→ PROBLEM STATEMENT
The data below must be returned in full and exactly.

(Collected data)
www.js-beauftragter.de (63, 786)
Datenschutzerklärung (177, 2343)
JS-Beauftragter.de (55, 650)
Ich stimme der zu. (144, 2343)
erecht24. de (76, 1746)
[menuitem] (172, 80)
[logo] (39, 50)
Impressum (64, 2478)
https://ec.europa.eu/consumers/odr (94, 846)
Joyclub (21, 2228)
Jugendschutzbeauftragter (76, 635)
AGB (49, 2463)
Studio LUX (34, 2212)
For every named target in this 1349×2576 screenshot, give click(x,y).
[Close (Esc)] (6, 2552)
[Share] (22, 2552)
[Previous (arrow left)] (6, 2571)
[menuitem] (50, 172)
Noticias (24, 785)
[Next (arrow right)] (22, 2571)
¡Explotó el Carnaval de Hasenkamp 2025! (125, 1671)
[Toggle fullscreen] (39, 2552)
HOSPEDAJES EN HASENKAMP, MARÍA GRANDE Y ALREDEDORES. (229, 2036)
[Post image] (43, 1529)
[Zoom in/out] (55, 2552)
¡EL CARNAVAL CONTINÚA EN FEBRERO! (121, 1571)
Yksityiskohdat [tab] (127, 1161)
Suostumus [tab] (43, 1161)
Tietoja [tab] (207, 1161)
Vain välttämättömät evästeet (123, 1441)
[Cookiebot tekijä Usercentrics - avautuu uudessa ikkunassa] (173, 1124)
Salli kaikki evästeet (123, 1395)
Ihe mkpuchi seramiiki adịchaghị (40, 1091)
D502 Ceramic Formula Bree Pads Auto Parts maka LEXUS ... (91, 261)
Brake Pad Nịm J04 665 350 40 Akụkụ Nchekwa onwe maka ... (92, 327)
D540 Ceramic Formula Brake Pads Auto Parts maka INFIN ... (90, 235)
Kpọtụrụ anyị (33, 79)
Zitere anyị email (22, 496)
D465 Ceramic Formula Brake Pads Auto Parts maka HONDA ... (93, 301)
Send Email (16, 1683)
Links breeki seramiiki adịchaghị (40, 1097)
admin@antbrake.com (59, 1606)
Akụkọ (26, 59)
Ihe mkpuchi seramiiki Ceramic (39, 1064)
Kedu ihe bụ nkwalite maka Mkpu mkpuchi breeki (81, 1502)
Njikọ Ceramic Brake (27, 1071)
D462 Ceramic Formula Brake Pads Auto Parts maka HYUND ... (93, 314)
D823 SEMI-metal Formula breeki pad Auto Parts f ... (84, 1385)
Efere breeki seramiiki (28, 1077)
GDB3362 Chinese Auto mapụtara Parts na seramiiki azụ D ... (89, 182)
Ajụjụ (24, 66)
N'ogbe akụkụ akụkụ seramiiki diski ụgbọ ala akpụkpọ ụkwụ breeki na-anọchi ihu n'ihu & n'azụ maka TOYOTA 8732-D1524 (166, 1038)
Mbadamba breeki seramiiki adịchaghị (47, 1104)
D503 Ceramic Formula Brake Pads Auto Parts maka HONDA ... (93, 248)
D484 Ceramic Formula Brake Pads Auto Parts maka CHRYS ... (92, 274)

→ THE COMPLETED TASK
www.js-beauftragter.de (63, 786)
Datenschutzerklärung (177, 2343)
JS-Beauftragter.de (55, 650)
Ich stimme der zu. (144, 2343)
erecht24. de (76, 1746)
[menuitem] (172, 80)
[logo] (39, 50)
Impressum (64, 2478)
https://ec.europa.eu/consumers/odr (94, 846)
Joyclub (21, 2228)
Jugendschutzbeauftragter (76, 635)
AGB (49, 2463)
Studio LUX (34, 2212)
For every named target in this 1349×2576 screenshot, give click(x,y).
[Close (Esc)] (6, 2552)
[Share] (22, 2552)
[Previous (arrow left)] (6, 2571)
[menuitem] (50, 172)
Noticias (24, 785)
[Next (arrow right)] (22, 2571)
¡Explotó el Carnaval de Hasenkamp 2025! (125, 1671)
[Toggle fullscreen] (39, 2552)
HOSPEDAJES EN HASENKAMP, MARÍA GRANDE Y ALREDEDORES. (229, 2036)
[Post image] (43, 1529)
[Zoom in/out] (55, 2552)
¡EL CARNAVAL CONTINÚA EN FEBRERO! (121, 1571)
Yksityiskohdat [tab] (127, 1161)
Suostumus [tab] (43, 1161)
Tietoja [tab] (207, 1161)
Vain välttämättömät evästeet (123, 1441)
[Cookiebot tekijä Usercentrics - avautuu uudessa ikkunassa] (173, 1124)
Salli kaikki evästeet (123, 1395)
Ihe mkpuchi seramiiki adịchaghị (40, 1091)
D502 Ceramic Formula Bree Pads Auto Parts maka LEXUS ... (91, 261)
Brake Pad Nịm J04 665 350 40 Akụkụ Nchekwa onwe maka ... (92, 327)
D540 Ceramic Formula Brake Pads Auto Parts maka INFIN ... (90, 235)
Kpọtụrụ anyị (33, 79)
Zitere anyị email (22, 496)
D465 Ceramic Formula Brake Pads Auto Parts maka HONDA ... (93, 301)
Send Email (16, 1683)
Links breeki seramiiki adịchaghị (40, 1097)
admin@antbrake.com (59, 1606)
Akụkọ (26, 59)
Ihe mkpuchi seramiiki Ceramic (39, 1064)
Kedu ihe bụ nkwalite maka Mkpu mkpuchi breeki (81, 1502)
Njikọ Ceramic Brake (27, 1071)
D462 Ceramic Formula Brake Pads Auto Parts maka HYUND ... (93, 314)
D823 SEMI-metal Formula breeki pad Auto Parts f ... (84, 1385)
Efere breeki seramiiki (28, 1077)
GDB3362 Chinese Auto mapụtara Parts na seramiiki azụ D ... (89, 182)
Ajụjụ (24, 66)
N'ogbe akụkụ akụkụ seramiiki diski ụgbọ ala akpụkpọ ụkwụ breeki na-anọchi ihu n'ihu & n'azụ maka TOYOTA 8732-D1524 (166, 1038)
Mbadamba breeki seramiiki adịchaghị (47, 1104)
D503 Ceramic Formula Brake Pads Auto Parts maka HONDA ... (93, 248)
D484 Ceramic Formula Brake Pads Auto Parts maka CHRYS ... (92, 274)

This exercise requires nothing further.